◆ Task directions: Each line from the one that contains "Viewport: 822px width, 619px height." to the last line of the records below must be restated word for word.

Segment Start: Source material

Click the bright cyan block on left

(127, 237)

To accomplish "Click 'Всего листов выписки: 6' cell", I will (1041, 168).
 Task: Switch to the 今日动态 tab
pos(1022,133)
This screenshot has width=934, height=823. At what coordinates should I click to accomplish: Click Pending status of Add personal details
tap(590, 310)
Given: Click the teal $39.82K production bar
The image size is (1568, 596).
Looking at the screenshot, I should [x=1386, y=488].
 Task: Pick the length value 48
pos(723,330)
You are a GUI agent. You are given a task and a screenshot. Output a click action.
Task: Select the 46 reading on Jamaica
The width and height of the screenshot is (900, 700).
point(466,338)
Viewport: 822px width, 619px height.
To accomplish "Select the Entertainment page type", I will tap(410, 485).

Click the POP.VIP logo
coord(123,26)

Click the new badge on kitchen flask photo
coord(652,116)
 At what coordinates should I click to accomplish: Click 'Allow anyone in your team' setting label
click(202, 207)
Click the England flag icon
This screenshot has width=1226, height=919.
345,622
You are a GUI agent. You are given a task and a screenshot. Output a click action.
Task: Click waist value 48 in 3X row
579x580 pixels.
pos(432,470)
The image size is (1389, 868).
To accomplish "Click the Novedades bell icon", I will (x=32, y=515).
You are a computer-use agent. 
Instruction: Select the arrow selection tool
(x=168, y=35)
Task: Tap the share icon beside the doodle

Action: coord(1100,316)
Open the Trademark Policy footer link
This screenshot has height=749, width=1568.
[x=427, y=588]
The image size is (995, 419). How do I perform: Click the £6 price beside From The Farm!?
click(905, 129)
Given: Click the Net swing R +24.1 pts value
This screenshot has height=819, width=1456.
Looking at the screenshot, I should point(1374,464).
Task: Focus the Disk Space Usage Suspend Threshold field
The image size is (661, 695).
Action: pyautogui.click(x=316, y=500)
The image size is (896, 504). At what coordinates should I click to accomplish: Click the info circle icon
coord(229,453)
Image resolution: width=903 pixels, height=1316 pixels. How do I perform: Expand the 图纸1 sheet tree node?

Segment End: Source material

◆ Solution to this task:
Viewport: 822px width, 619px height.
To accomplish "Select the Entertainment page type", I will tap(410, 485).

Click the POP.VIP logo
coord(123,26)

Click the new badge on kitchen flask photo
coord(652,116)
 At what coordinates should I click to accomplish: Click 'Allow anyone in your team' setting label
click(202, 207)
Click the England flag icon
This screenshot has width=1226, height=919.
345,622
You are a GUI agent. You are given a task and a screenshot. Output a click action.
Task: Click waist value 48 in 3X row
579x580 pixels.
pos(432,470)
The image size is (1389, 868).
To accomplish "Click the Novedades bell icon", I will (x=32, y=515).
You are a computer-use agent. 
Instruction: Select the arrow selection tool
(x=168, y=35)
Task: Tap the share icon beside the doodle

Action: coord(1100,316)
Open the Trademark Policy footer link
This screenshot has height=749, width=1568.
[x=427, y=588]
The image size is (995, 419). How do I perform: Click the £6 price beside From The Farm!?
click(905, 129)
Given: Click the Net swing R +24.1 pts value
This screenshot has height=819, width=1456.
Looking at the screenshot, I should point(1374,464).
Task: Focus the Disk Space Usage Suspend Threshold field
The image size is (661, 695).
Action: pyautogui.click(x=316, y=500)
The image size is (896, 504). At what coordinates should I click to accomplish: Click the info circle icon
coord(229,453)
Image resolution: width=903 pixels, height=1316 pixels. How do I perform: Expand the 图纸1 sheet tree node?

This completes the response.